Hoy el crecimiento de la actividad física en el municipio es evidente. Cada vez más niños, jóvenes y adultos buscan una cancha, una pista o un lugar donde entrenar, convivir y aprovechar su tiempo de manera positiva. Esa demanda es una buena noticia, pero también deja al descubierto una realidad que ya no puede ignorarse.

Los espacios actuales comienzan a quedarse cortos.

Cuando la demanda supera la infraestructura

Una comunidad que quiere hacer deporte necesita instalaciones acordes a su tamaño y a sus aspiraciones. No basta con una unidad deportiva saturada o con canchas que deben dividir horarios entre múltiples disciplinas.

Cuando faltan espacios, aparecen problemas previsibles. Horarios limitados, entrenamientos improvisados, desgaste acelerado de instalaciones y menos oportunidades para nuevos usuarios. En muchos casos, niños y jóvenes terminan alejándose simplemente porque no encontraron dónde practicar.

Eso representa una pérdida silenciosa para cualquier municipio.

Invertir en deporte también es invertir en seguridad y salud

Cada nueva cancha, parque activo o área recreativa genera beneficios que van mucho más allá del marcador.

Un joven ocupado en entrenar tiene más probabilidades de construir hábitos sanos. Una familia que acude a una unidad deportiva fortalece convivencia. Una comunidad con espacios públicos activos mejora su entorno y reduce zonas abandonadas.

El deporte no resuelve por sí solo los problemas sociales, pero sí es una herramienta poderosa de prevención y cohesión.

Por eso, cuando un gobierno invierte en infraestructura deportiva, no está gastando. Está apostando por calidad de vida.

No solo más espacios, también mejores espacios

El error común es pensar únicamente en cantidad. Construir por construir no basta.

Escuinapa necesita espacios funcionales, seguros y bien planeados. Canchas con iluminación, sanitarios adecuados, áreas sombreadas, mantenimiento constante y condiciones reales para varias disciplinas. También espacios inclusivos para niñas, mujeres, personas mayores y atletas con discapacidad.

La calidad determina si una obra se usa o termina abandonada.

El momento ideal para actuar

Hoy existe interés ciudadano por el deporte.

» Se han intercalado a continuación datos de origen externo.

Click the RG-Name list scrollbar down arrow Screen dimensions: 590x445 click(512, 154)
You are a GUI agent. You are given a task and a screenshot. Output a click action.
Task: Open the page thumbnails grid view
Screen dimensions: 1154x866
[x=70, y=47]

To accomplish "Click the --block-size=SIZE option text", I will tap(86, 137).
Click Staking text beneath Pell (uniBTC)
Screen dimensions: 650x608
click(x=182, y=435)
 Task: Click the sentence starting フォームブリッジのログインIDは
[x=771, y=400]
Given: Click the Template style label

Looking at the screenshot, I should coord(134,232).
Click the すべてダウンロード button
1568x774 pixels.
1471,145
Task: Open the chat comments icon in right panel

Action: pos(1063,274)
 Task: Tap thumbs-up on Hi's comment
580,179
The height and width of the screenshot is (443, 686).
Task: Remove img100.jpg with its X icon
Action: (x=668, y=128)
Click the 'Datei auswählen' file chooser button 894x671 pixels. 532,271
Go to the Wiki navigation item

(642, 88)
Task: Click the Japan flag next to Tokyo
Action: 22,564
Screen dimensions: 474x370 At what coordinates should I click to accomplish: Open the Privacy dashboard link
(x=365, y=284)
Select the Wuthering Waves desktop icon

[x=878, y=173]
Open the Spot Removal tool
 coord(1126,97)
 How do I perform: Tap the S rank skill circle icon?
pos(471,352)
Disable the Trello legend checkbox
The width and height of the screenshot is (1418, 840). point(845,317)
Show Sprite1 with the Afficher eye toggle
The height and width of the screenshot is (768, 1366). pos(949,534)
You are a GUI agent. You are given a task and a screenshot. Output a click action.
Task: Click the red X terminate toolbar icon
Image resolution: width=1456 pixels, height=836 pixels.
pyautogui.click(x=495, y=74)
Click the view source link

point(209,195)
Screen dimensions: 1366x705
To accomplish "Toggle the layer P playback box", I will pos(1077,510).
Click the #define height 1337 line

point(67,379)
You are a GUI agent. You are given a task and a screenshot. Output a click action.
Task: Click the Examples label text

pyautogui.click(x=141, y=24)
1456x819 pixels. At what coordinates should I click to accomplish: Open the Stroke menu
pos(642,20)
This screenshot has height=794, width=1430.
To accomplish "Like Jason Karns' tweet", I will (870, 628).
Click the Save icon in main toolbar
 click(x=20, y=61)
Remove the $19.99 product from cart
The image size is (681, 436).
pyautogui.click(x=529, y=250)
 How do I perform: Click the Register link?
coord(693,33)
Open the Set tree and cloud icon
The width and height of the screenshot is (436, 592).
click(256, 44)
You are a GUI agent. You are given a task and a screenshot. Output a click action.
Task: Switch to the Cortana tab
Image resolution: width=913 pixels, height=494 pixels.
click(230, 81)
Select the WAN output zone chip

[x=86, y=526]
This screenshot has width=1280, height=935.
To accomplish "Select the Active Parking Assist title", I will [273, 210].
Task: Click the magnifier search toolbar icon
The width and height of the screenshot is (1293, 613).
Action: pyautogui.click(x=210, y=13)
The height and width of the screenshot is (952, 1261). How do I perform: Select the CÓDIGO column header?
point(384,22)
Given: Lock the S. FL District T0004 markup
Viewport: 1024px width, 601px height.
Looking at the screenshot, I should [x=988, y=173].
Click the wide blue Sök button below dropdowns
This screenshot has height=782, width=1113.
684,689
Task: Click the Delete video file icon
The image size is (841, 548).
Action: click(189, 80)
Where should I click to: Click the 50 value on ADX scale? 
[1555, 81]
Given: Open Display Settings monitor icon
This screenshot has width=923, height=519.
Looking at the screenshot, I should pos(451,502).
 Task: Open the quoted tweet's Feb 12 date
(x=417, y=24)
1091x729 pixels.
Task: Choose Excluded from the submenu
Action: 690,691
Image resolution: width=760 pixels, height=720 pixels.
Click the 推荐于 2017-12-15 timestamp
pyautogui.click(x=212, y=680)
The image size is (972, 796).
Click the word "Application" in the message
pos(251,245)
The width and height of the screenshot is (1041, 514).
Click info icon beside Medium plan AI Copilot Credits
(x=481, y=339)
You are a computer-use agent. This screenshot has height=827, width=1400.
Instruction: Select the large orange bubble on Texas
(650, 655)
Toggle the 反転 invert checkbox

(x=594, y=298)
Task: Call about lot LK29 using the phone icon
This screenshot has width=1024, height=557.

Las unidades se llenan, los torneos crecen y la participación aumenta. Ese impulso debe aprovecharse ahora.

Esperar a que la infraestructura colapse o a que la demanda disminuya sería una mala señal. Los gobiernos más eficientes no reaccionan tarde. Se anticipan.

Escuinapa tiene la oportunidad de consolidar una política deportiva seria, moderna y con visión de futuro.

Una inversión que deja huella

Los mejores municipios no son solo los que pavimentan calles o inauguran obras visibles. También son los que entienden que una cancha bien hecha puede cambiar historias.

Más espacios deportivos de calidad significan más oportunidades, más salud, más convivencia y mejores generaciones.

Escuinapa no necesita ver el deporte como un complemento. Necesita asumirlo como prioridad.